§ **ASSIGNMENT**:
Using the abstract on bats at a major road in Sweden, decide whether each statement agrees with it: (a) the recording boxes stayed at the study sites for seven weeks; (b) fourteen of the study sites were at wildlife passages; (c) wildlife passages are used for foraging and commuting. Answer yes or no for each, quoting the words of the abstract that decide it.

§ **SELECTED PASSAGE**:
Bat activity at a major road in Sweden
Humans have changed ecosystems steadily over the years, leading to habitat fragmentation and loss. Road- and railroad networks are rapidly expanding around the world and disintegrating natural landscapes. Habitat loss, habitat fragmentation and habitat degradation are three factors why bat species are threatened, and infrastructure such as roads has the potential to contribute to all of these factors. This is the first study of bats and the impact roads have on bats in Sweden. In this study we tested whether the major road acts as a barrier to movement of four different taxa of bats. Especially we focused on the activity of Myotis species at various environments in the landscape in relation to a major road. We placed auto boxes that automatically record bat ultra sounds in 34 study sites around Enköping for seven weeks. We had 8 sites along a major road, 8 sites in open gaps between forests without any roads, 4 sites at wildlife passages and 14 control sites within the forest. The results of this study show avoidance behaviour in Myotis, and Eptesicus species. For Nyctalus` the road does not reveal to be any obstacle. Observations of Pipistrellus species were too few to draw any conclusions. An important conclusion in this study is that there is not a difference in Myotis- activity between the road and open gaps in the forest. Both types of openings are avoided. However, wildlife passages are used for foraging and commuting. It is important to do further studies to improve the mitigation measures for bats in infrastructure projects in Sweden. More knowledge about the different taxa’s behaviour near major roads and an understanding of the thresholds, such as limit
distances for Myotis in open gaps are necessary to draw conclusions about mitigation measures and alternatives for ecoducts.

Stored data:
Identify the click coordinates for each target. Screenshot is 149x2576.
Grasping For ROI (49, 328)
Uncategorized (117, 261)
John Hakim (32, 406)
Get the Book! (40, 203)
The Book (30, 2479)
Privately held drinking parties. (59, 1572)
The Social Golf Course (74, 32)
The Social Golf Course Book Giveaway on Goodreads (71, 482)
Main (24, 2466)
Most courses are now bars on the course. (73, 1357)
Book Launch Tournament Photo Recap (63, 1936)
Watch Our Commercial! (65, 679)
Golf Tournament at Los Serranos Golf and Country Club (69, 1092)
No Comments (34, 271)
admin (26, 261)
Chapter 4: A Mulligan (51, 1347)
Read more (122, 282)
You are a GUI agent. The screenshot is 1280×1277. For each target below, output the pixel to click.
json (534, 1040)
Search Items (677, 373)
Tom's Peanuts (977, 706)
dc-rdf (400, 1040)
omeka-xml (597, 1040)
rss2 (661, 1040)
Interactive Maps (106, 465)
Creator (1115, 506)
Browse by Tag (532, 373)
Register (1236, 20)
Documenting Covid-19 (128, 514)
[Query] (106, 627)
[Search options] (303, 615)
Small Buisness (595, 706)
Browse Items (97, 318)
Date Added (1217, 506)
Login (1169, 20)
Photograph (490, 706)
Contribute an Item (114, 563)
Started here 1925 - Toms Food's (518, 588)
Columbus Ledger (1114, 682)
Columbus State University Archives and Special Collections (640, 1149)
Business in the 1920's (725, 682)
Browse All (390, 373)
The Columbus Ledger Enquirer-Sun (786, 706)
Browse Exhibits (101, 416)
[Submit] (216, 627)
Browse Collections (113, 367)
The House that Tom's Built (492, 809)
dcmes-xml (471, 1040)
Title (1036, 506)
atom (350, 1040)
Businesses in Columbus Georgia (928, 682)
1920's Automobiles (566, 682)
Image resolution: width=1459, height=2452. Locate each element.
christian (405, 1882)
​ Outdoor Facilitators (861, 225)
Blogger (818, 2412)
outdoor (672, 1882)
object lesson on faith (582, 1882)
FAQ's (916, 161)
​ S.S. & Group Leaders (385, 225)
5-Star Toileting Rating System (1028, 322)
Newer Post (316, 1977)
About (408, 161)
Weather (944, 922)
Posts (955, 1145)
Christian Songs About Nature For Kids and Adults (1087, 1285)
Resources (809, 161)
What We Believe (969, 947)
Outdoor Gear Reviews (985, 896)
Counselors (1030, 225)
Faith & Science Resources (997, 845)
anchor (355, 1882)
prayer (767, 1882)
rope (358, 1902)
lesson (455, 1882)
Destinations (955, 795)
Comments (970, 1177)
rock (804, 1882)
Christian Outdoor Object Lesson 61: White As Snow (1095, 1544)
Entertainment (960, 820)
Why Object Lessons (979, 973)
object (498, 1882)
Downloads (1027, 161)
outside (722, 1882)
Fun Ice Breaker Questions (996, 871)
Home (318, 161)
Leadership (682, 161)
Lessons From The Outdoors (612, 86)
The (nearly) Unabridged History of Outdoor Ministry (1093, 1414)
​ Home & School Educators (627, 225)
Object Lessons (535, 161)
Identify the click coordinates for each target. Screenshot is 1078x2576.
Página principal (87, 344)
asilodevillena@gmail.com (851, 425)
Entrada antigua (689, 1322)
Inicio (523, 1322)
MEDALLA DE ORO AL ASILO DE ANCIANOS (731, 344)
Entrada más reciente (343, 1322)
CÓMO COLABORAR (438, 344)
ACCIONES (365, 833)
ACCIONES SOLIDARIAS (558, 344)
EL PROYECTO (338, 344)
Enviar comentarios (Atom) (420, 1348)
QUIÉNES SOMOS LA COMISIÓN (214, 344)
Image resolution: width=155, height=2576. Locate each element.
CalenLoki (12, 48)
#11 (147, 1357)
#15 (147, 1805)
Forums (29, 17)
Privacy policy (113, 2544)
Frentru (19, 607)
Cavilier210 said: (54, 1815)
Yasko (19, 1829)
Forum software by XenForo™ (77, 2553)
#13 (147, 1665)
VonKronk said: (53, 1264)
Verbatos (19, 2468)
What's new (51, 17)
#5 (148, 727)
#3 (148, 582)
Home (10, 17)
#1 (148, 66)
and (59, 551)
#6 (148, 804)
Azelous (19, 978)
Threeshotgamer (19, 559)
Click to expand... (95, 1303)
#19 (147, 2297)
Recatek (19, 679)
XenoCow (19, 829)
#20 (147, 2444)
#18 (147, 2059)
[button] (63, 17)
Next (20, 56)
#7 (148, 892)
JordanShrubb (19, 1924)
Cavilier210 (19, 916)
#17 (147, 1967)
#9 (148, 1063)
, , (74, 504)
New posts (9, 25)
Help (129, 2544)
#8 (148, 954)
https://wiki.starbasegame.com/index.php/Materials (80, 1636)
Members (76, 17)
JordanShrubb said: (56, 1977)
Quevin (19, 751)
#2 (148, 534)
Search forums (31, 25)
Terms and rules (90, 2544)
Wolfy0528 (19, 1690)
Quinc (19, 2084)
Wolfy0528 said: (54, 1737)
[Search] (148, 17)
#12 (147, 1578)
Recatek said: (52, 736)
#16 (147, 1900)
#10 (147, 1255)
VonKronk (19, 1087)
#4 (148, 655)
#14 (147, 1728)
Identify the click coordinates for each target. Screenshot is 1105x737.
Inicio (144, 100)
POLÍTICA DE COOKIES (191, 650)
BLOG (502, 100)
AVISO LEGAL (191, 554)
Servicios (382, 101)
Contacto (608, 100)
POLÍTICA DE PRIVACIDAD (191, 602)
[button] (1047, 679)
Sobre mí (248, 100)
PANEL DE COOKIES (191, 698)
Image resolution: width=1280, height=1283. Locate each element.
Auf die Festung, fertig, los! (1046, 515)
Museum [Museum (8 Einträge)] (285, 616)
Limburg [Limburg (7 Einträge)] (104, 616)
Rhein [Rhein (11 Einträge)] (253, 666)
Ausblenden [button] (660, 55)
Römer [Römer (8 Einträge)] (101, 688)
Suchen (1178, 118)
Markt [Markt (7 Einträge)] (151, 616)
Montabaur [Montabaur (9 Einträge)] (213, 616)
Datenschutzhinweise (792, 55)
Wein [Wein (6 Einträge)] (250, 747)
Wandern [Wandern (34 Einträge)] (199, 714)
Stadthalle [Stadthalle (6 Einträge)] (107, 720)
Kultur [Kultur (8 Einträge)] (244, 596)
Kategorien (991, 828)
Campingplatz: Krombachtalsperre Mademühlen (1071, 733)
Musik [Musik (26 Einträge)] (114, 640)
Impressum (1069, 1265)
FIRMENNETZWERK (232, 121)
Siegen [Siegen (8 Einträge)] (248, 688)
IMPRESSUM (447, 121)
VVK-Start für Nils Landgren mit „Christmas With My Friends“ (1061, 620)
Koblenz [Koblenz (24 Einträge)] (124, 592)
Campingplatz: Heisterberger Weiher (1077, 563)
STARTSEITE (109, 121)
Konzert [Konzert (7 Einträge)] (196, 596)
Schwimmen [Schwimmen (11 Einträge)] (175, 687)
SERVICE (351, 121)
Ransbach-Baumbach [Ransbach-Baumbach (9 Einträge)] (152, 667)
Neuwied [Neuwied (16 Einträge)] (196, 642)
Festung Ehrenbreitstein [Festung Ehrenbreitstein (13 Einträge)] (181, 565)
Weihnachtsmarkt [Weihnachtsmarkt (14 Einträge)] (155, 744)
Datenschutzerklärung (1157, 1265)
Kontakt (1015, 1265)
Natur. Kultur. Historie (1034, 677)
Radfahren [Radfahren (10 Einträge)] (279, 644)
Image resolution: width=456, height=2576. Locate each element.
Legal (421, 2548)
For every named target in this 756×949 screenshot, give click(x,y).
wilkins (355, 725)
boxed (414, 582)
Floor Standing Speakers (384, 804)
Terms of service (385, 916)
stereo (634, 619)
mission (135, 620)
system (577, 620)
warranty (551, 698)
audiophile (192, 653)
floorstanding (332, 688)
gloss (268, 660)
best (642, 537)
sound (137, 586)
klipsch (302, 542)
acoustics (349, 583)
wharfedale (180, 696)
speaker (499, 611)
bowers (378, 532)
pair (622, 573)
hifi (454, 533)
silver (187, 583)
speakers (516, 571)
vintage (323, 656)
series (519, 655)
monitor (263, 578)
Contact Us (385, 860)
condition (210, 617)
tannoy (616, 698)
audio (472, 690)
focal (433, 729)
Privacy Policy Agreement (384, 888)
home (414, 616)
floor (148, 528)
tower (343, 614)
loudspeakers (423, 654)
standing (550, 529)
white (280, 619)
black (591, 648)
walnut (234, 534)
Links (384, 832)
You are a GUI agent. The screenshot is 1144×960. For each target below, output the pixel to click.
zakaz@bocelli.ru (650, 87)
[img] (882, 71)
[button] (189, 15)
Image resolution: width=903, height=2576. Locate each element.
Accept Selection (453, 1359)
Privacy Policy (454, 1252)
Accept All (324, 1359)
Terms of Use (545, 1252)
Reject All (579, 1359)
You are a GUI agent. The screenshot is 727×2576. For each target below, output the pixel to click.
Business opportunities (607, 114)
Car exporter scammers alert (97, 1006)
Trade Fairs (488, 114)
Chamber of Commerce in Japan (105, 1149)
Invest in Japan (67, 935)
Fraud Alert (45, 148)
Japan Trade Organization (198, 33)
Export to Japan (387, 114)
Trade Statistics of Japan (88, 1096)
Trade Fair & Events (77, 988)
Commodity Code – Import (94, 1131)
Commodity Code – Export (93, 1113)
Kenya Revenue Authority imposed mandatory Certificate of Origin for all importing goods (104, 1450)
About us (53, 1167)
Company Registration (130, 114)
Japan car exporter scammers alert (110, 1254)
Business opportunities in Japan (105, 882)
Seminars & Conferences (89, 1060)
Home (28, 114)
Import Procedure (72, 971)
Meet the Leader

§ **SOLUTION**:
(a) Yes: "in 34 study sites around Enköping for seven weeks"
(b) No: "4 sites at wildlife passages and 14 control sites within the forest"
(c) Yes: "wildlife passages are used for foraging and commuting"